Пока персонал ко мне только присматривался, все вели себя вежливо. Вскоре упомянутая воспитательница и при мне уже обращалась к детям: обрубок, у@бок, кусок дебила. По именам детей не называли в принципе, только иногда по фамилиям, когда нужно было отвести ребенка на процедуры.

Я пыталась что-то изменить, ходила к директору, делилась наблюдениями, но это ничего не дало. Меня доброжелательно выслушивали, но сотрудницу не увольняли. Своими методами кормления она обеспечивала детям требуемые привесы.

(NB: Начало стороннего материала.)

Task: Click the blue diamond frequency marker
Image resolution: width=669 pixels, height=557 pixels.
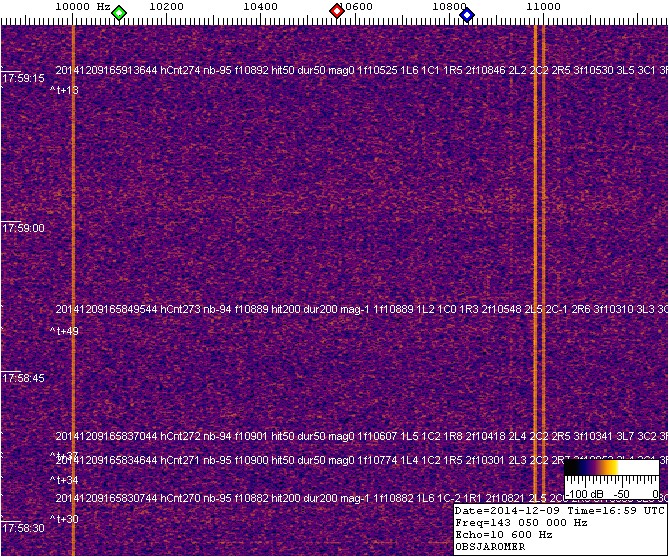Action: click(x=467, y=13)
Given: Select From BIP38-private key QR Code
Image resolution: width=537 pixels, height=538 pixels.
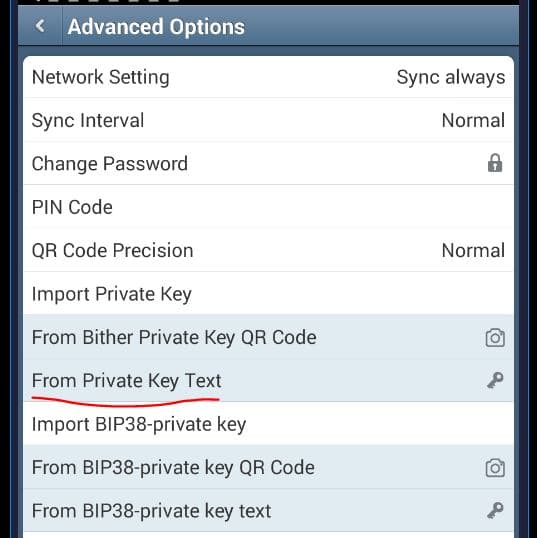Looking at the screenshot, I should tap(268, 468).
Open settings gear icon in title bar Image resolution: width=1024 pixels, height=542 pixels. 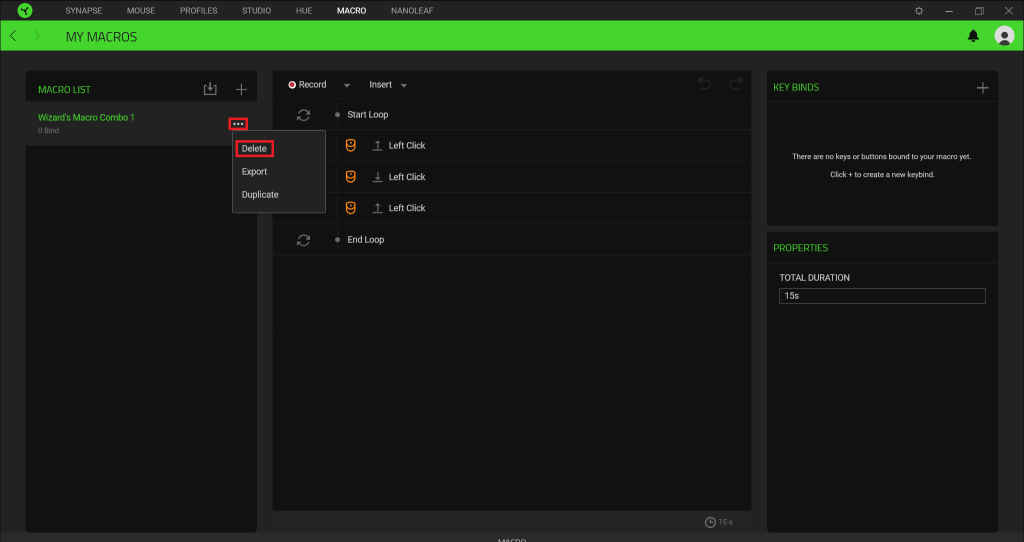(x=919, y=10)
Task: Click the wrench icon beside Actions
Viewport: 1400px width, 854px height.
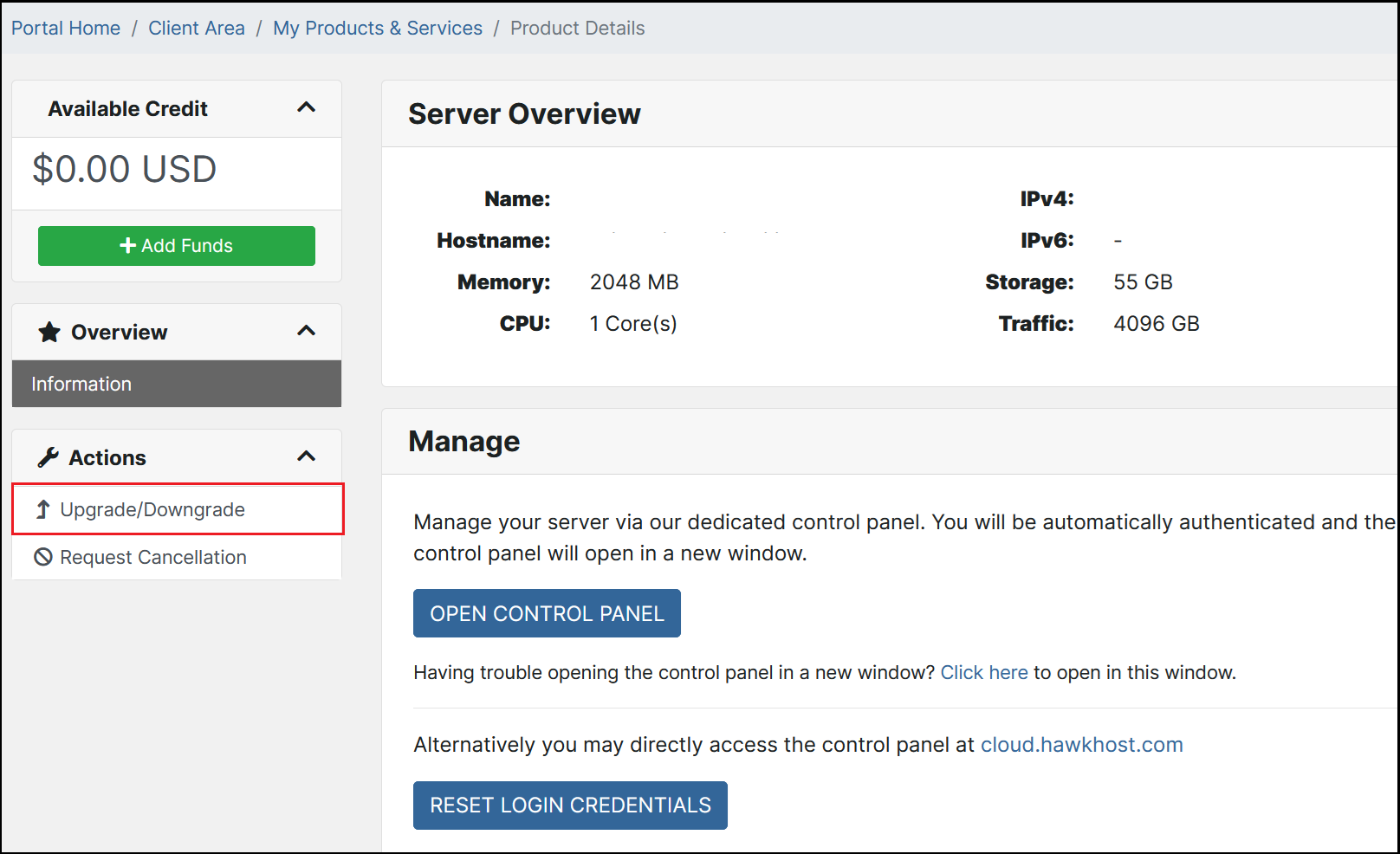Action: [x=49, y=457]
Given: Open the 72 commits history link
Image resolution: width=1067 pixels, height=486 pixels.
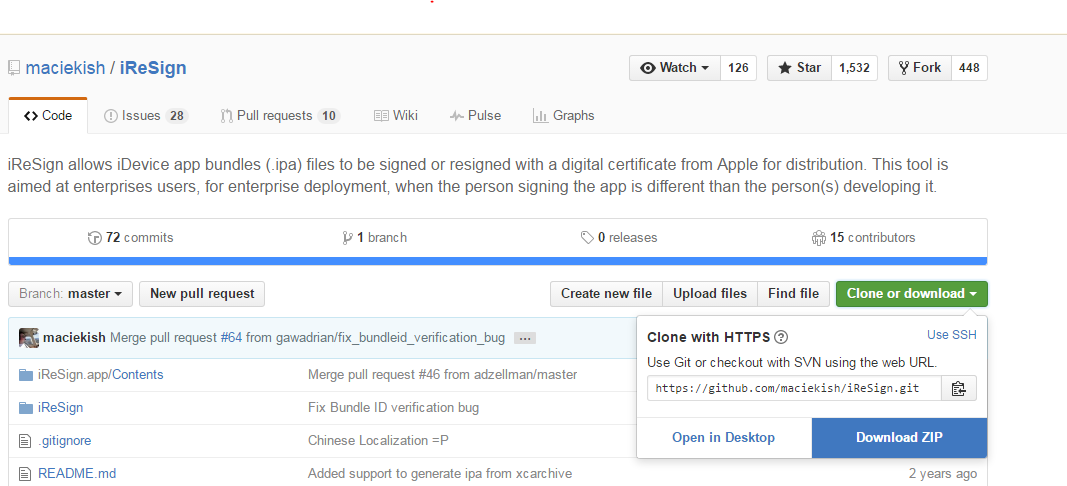Looking at the screenshot, I should [131, 238].
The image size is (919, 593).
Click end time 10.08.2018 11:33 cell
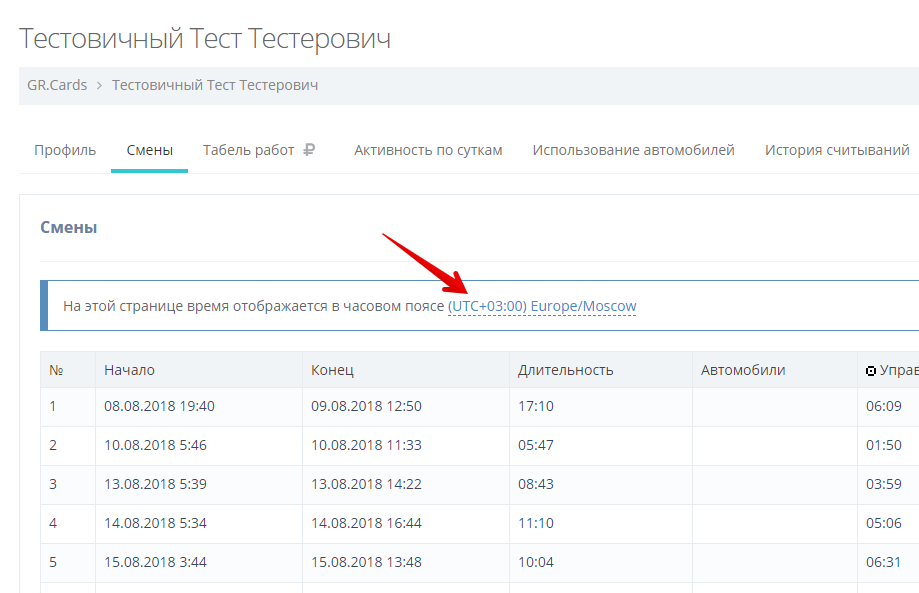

Скандалы про смерть детей в детском доме от истощения сильно влияли на ситуацию. Для воспитателей привес у ребёнка — сверхважная задача.

Ужасающее открытие

Дети в доме ребёнка молчаливые и нетребовательные. Они не в контакте со взрослыми, взрослых как бы не существует. Если взрослый вдруг обращал на них внимание, они очень напрягались. Малыши находятся, будто в немного несознательном состоянии, как будто в трансе – где положишь там возьмёшь.

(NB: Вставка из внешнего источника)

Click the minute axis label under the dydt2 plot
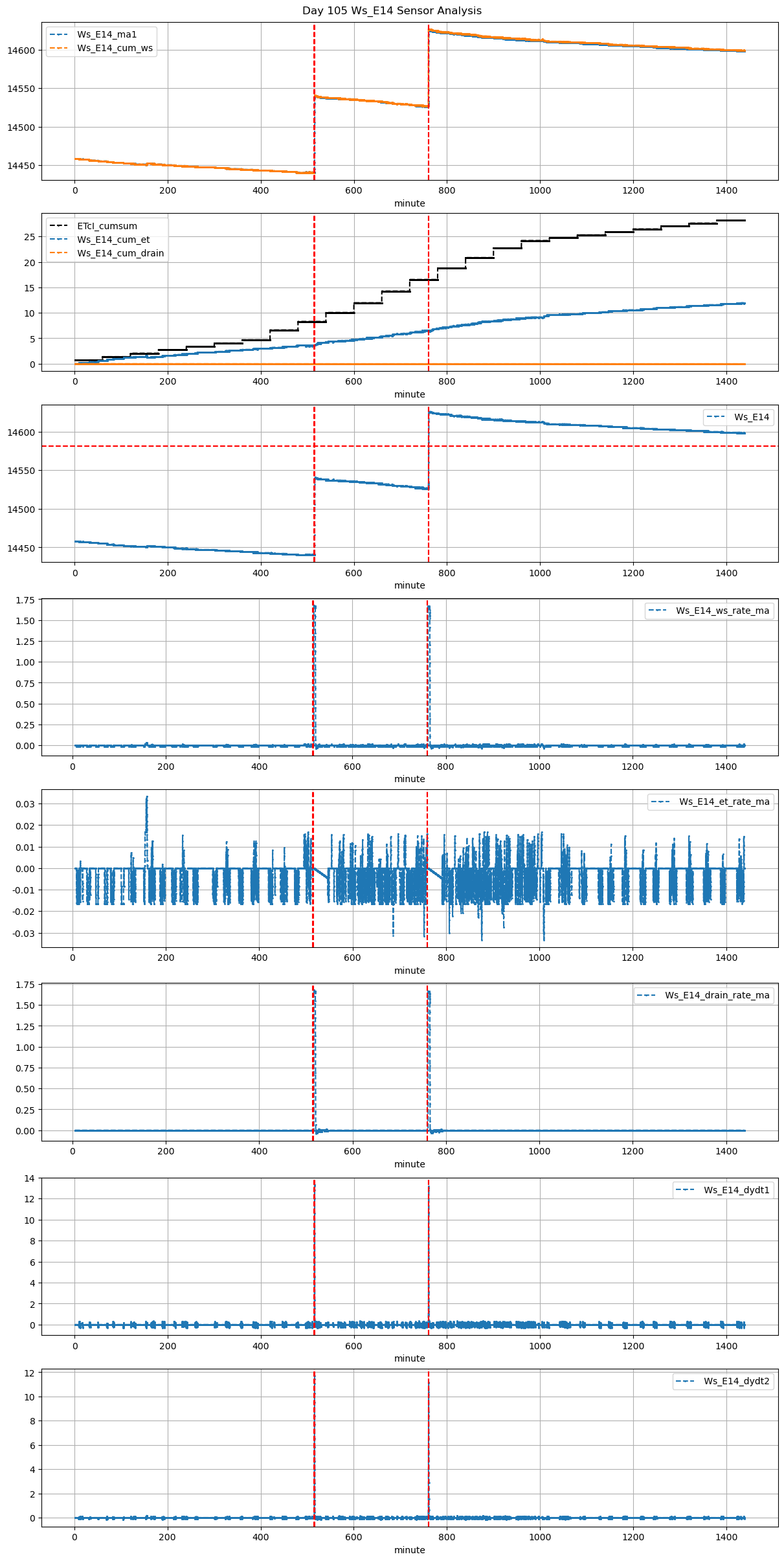click(x=409, y=1549)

Дети, которые растут в семье, не такие: они стоят на ушах, качают права, им постоянно в первый год жизни нужна мама, даже в туалет нельзя спокойно сходить.

Однажды к нам поступила малышка месяцев двух, чудесное совершенно дитя. Она яростно искала контакта и много плакала. Сотрудники говорили, что максимум через месяц она замолчит. Тогда я поняла, что уже не смогу. Не смогу не брать её на руки, а просто ходить и наблюдать, что с ней будет. Я пошла к директору, написала заявление об уходе.

Меня попросили отработать две недели, пока найдут замену. Эти две недели малышка продолжала постоянно кричать, её уносили спать, она и там кричала часами. Вдруг я сделала в себе страшное открытие. Я становилась невосприимчивой к младенческому крику. Какое-то онемение, бесчувственность, абстрагируешься и это перестаёт мучить.

Я ощутила мгновенное выгорание и поняла, что срочно нужно уходить, пока крыша ещё на месте. Если со мной такое произошло за полтора месяца, то что можно сказать про людей, которые там работают годами.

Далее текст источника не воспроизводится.